Yesterday I published my friend Melissa’s story about her connection to The Dukes of Hazzard, the Confederate Flag, and a road that runs between Sharon and York, the town we grew up in and the “city” where we went to high school. Sutton Springs Road is a back road, a windy country road that twists and turns around trees and hills and hollers.

Melissa tells in her essay of her mother’s fear when taking Sutton Springs Road home from church, probably in the 1940s or 50s, because sometimes in the summer the Klan would be having meetings out in a field along that road, complete with burning crosses and Confederate flags waving. Melissa’s essay was the first time I’d ever heard about that, despite having ridden Sutton Springs Road all my life.

You see, there was something else on Sutton Springs Road in addition to the field where the Klan met, something in addition to the curve where my brother wrecked two different cars in two consecutive years. There was the old Feemster place, my great-grandfather’s land. And the old Hartness place, my other great-grandfather’s land. And my Uncle Erskine, the war hero from WWII, who got a Silver Star and survived the Battle of the Bulge – he lived in a trailer on Sutton Springs Road right in front of his daddy’s (my great-grandaddy’s) house. So I spent a lot of time on Sutton Springs Road as a kid, and nobody bothered to tell me that the Klan used to meet there. Of course, I was a little young to be fitted for a white sheet, so it really didn’t matter. And my father was never associated with the Klan in any way, and as far as he and I know, neither was his father.

His grandfathers, however, may have been a different story. When I was home last week I mentioned Melissa’s story to him, and her mother’s stories of the Klan meeting on Sutton Springs Road when she was little. I knew that my dad was older than Melissa’s parents, and that he’s known them forever. He just nodded and said, “yep, they did.”

Then he told me a story about a flogging on Sutton Springs Road, which, if Melissa’s mom had told her that when she was a little girl, I don’t know if she ever would have taken that shortcut as a teen. I don’t know when this story happened, and Daddy doesn’t remember it, but I suppose it would have been in the 30s, because he remembers some of the aftermath. But there was an African-American preacher beaten and left for dead by the Klan on Sutton Springs Road, which led to a crackdown on the Klan’s activities in York County. At least as much of a crackdown as can happen when the presiding judge in the one case that went to trial was a high-ranking Klansman.

Daddy remembers, and I don’t know if this is memory or story passed down, my family’s involvement in the beating death of this minister. As Daddy tells it “I don’t know if they had anything to do with beating that preacher, but the next morning my two granddaddies, Granddaddy Hartness and Granddaddy Feemster, they went and cut him down and took him home in a wagon, and that’s where he died.”

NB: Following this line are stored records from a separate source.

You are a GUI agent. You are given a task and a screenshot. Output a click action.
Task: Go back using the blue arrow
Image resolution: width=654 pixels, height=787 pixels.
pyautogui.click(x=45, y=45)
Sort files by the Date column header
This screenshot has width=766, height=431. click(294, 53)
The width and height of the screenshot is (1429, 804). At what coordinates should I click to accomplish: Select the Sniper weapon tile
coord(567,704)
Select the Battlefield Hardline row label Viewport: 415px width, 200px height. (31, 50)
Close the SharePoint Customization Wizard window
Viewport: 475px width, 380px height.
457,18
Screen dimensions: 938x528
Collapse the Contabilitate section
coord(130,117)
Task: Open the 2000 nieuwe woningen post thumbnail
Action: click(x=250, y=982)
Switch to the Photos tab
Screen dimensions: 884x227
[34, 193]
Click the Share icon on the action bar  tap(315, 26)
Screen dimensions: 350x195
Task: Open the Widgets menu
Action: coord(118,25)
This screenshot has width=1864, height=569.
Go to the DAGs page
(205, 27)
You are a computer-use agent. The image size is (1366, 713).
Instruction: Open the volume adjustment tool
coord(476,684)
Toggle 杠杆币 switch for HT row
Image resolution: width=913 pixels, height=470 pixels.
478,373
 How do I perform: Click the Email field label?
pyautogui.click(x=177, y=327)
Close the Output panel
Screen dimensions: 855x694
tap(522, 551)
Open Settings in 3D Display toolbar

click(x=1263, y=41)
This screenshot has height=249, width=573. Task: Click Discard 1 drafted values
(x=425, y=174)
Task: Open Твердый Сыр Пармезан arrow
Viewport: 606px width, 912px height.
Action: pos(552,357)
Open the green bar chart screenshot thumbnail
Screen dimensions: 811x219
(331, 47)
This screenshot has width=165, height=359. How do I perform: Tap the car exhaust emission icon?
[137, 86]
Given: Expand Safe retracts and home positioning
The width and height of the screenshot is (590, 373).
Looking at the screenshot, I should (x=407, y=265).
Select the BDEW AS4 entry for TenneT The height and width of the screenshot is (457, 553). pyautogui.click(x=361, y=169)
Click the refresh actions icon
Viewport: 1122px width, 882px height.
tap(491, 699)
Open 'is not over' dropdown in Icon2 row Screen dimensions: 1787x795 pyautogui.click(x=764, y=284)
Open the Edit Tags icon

Daddy tells another story “Now my Granddaddy Hartness would stay over at Erskine’s, and he’d sleep in that front bedroom, and he had this mean old dog that slept on the porch. And this dog was just mean as a snake, wouldn’t let anybody get near Granddaddy without raising Cain. But one night these two old boys came up on the porch and asked Granddaddy if they oughta run, or stand trial for killing that preacher, ’cause a bunch of ’em, they was running, you see. Some of them boys went to Texas, some of them went to West Virginia, but Granddaddy told them boys they might as well stay. And the whole time they was there, that old dog never made a sound. Now I don’t know if it was just because them boys was that damn mean, or if that dog knew them boys, but it never barked the whole time.”

So I don’t know my family’s involvement in making Sutton Springs Road my friend Melissa’s Road of Fear, but the fear is real, and it touches all of us in some way or another, even if we don’t know it at the time. Obviously I’ve never worn a white sheet, or burned a cross in anyone’s yard, and I work against the racism I see in myself. But it’s important that we not ignore our heritage, and our history. So yeah, the Confederate flag is part of my heritage, but I’m trying not to make it part of me anymore.